LadyMilfordHaven · 04/08/2013 13:41

all the suasan hill detective books the seraillier ones - my mum liked these are clever but easy to read. THEre are 7!
set in a cathedral city etc

www.susanhill.org.uk/various-haunts-men

LadyMilfordHaven · 04/08/2013 13:43

www.susanhill.org.uk/various-haunts-men

LadyMilfordHaven · 04/08/2013 13:44

ooh a nice margaret FOrster -
www.amazon.co.uk/Good-Wives-Jennie-1845-2001-ebook/dp/B008BSRW0E/ref=sr_1_12?s=digital-text&ie=UTF8&qid=1375620233&sr=1-12&keywords=margaret+forster

not her recent stuff, thats cack

minsmum · 04/08/2013 15:48

How about Penelope Lively her books are very good

TerribleTantrums · 04/08/2013 15:54

If she likes non-fiction, my Mum really enjoyed this.

KurriKurri · 04/08/2013 23:00

My Mum is 91 and has enjoyed several of the authors you mentioned, she also recently enjoyed Remarkable Creatures by Tracey Chevalier, The Behaviour of Moths by Poppy Adams and I have just given her The Thirteenth Tale by Diane Setterfield which I enjoyed and thought she might too.

Oh and she quite enjoyed The Children's Book by A S Byatt.

Another thing she enjoyed re- reading recently was The Herries Chronicles by Hugh Walpole - she'd read them years ago and I found them in a second hand book shop for her after she mentioned enjoying them.
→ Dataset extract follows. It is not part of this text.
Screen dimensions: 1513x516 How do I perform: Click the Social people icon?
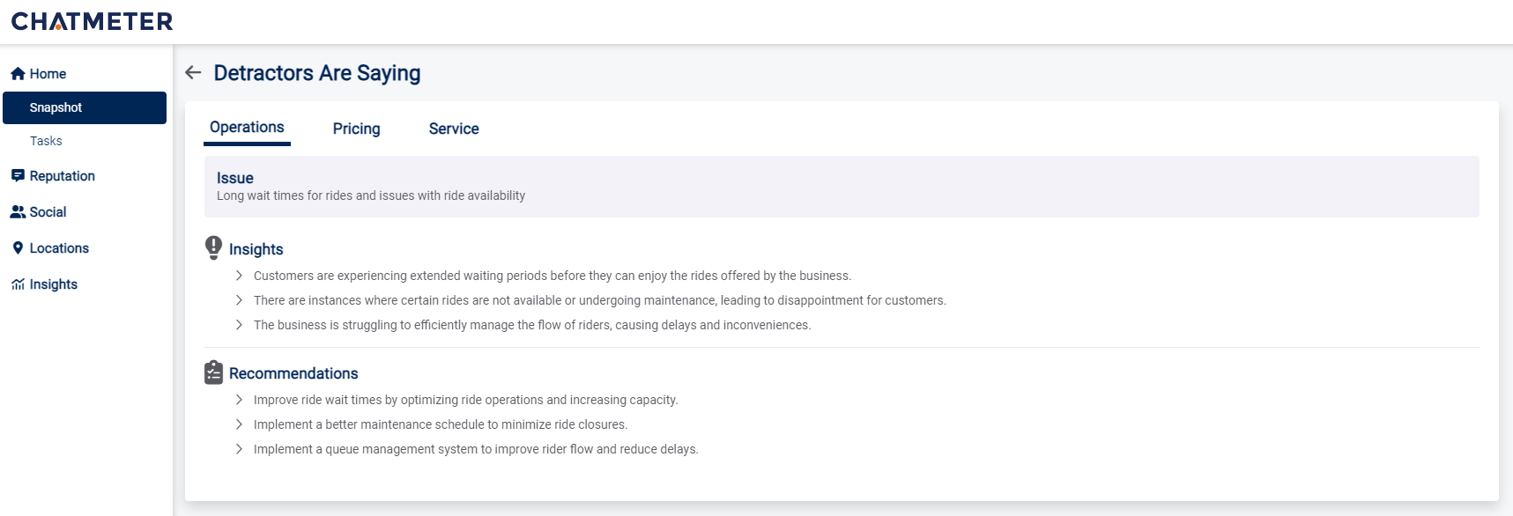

She's loved re reading them - they are sort of historical family saga book, perhaps a bit old fashioned for modern tastes, but as your Mum is the same sort of era as mine, she might like them Smile

BushCricket · 05/08/2013 09:06

Thanks again everyone. These are really brilliant. My mum does like Tracy Chevalier books - I will look for some that she hasn't read.
I'll try the others too.
For those with older parents - she also enjoyed Patrick Gale, a 1950s housewife, some Simon Mawer books, "The unfixed stars"(I loved that too) the Help, Wolf Hall and anything by Stephen Fry.